The advent of more flexible clinical trial design brings a promise of greater hope in alleviating the challenges rare and orphan patients face in accessing clinical trials. However, just as creating a diagnosis and treatment plan is a slow and complex process, there is no simple path to innovation in clinical trials, and patient populations continue to struggle with availability, access, and exclusion/inclusion criteria.
Challenge #1: Barriers to Innovation
Within the larger study of trial design, interest in nontraditional clinical trial models in the development and application of drug therapies is growing; two such examples are basket trials and umbrella trials. Basket trials are useful for diseases which have common molecular alternations. In a basket trial, a targeted therapy is evaluated on multiple diseases or disease subtypes. Umbrella trials evaluate multiple targeted therapies for a single disease that is stratified into subgroups by molecular alteration.
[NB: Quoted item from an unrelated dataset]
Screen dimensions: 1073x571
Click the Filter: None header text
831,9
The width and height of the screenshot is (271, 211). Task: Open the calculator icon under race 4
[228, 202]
While both basket and umbrella trials are being used minimally in the disease market, they are used even less frequently in the rare disease space. Research from Clinical Trials Arena’s December 2021 analysis revealed there were approximately 42 basket trials and seven umbrella trials initiated in 2021 as compared to more than 5,000 rare disease trials started in the same year. According to the article, “Basket and umbrella trial designs could open new doors in therapeutic rare disease research, but they remain largely underutilized outside of cancer.”
Challenge #2: Access and Availability
With a limited population size that’s geographically dispersed, the challenges presented by rare disease trials are frustrating for both patients and manufacturers. Because the population is so small, it’s difficult to identify, recruit, and retain the number of patients needed for trial.
Often, patients must travel far from home to participate in the few clinical trial sites set up by the manufacturer. Understandably, this results in rare disease patients opting out or dropping out of a trial – for a patient living with a rare disease, the effort and expense of travel simply may be too much to bear.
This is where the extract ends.